The development and protection of recreational values in public forests in BC
There is both a social and economic component to the protection and development of recreational values in forests. Nature based economic activity is generated through various diverse recreational activities such a hiking, hunting, guiding, skiing etc. There are social, spiritual, and health benefits in forest recreation.
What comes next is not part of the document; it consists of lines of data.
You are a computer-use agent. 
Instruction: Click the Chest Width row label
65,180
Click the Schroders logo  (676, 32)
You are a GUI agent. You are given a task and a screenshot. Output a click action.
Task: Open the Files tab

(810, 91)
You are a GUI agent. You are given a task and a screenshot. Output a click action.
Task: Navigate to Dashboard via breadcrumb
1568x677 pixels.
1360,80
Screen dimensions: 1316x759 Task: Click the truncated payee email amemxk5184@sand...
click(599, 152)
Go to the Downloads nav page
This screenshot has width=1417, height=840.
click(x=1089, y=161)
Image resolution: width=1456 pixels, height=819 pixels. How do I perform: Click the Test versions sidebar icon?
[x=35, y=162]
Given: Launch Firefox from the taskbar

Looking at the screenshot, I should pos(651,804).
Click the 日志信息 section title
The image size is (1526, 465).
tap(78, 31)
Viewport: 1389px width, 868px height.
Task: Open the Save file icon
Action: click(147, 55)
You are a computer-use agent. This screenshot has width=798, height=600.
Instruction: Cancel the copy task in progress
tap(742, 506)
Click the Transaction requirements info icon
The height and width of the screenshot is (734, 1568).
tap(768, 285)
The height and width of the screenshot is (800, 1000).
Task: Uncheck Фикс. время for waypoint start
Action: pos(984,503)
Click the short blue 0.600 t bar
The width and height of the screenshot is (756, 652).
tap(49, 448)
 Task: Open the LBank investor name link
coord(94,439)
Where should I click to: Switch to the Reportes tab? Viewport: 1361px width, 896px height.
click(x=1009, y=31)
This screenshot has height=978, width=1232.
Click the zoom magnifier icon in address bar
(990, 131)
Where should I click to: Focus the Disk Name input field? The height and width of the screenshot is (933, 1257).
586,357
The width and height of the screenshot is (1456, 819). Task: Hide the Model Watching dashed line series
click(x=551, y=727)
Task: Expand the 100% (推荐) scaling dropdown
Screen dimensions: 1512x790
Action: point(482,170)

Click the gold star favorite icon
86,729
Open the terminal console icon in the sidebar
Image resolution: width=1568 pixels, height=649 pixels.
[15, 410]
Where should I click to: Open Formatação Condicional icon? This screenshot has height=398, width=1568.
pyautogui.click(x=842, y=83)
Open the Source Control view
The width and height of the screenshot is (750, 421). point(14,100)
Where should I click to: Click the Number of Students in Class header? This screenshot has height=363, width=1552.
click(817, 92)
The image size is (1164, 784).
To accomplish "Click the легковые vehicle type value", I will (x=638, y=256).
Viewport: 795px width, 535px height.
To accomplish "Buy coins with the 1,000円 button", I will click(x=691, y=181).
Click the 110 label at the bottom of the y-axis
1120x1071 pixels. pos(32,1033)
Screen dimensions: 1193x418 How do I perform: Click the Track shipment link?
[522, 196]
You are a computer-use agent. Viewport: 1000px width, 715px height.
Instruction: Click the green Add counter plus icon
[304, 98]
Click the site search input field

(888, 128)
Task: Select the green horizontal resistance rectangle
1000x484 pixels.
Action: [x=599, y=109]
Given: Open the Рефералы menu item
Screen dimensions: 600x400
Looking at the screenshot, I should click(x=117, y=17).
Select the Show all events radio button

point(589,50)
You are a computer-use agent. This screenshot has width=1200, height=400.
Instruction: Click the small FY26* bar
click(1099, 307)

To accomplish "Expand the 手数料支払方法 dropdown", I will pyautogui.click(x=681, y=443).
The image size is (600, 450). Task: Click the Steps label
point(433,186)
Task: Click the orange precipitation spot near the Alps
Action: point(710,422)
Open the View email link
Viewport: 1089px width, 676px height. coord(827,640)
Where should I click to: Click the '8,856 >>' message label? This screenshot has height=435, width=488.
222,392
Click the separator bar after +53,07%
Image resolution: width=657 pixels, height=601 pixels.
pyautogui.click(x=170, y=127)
Recreational development in forests to bring significant economic return to a local economy do not need to involve some major project requiring large capital investment. The natural capital is in the natural conditions and scenery in the forest landscape. A good system of hiking trails may be sufficient to supply recreational opportunity to locals and attract visitors and tourists. Sometimes these can be constructed by local volunteers at minimal cost. However, trails need to be adequately routed, located and designed to be sustainable and attract use and tourists. Gradients of trails should not exceed 15% to provide ease of hiking and reduce the risk of erosion. They need to provide viewpoints and other points of interest along the route. Sensitive site should be avoided. The tread or trail surface should be free of tripping hazards such as projecting rocks or roots. Humans are barely evolved to stay upright, and if you hike regularly on a trail with tripping hazards there is a very high chance that you will suffer an injury within one year. A considerable amount of planning and location effort is a prerequisite for a recreational trail system that will be sustainable and attract users and tourists. Other jurisdictions that aim to attract tourists provide high quality hiking trails. Forest trails in BC, even those in protected areas, tend to leave more than a little to be desired. Landscapes that are marred by poorly planned industrial timber operations leave a bad impression on visitors.
There are boundless opportunities for recreation in BC's forests but we will not advance in the protection and development of these resources and values until we reform our legal and institutional arrangements for managing public forests.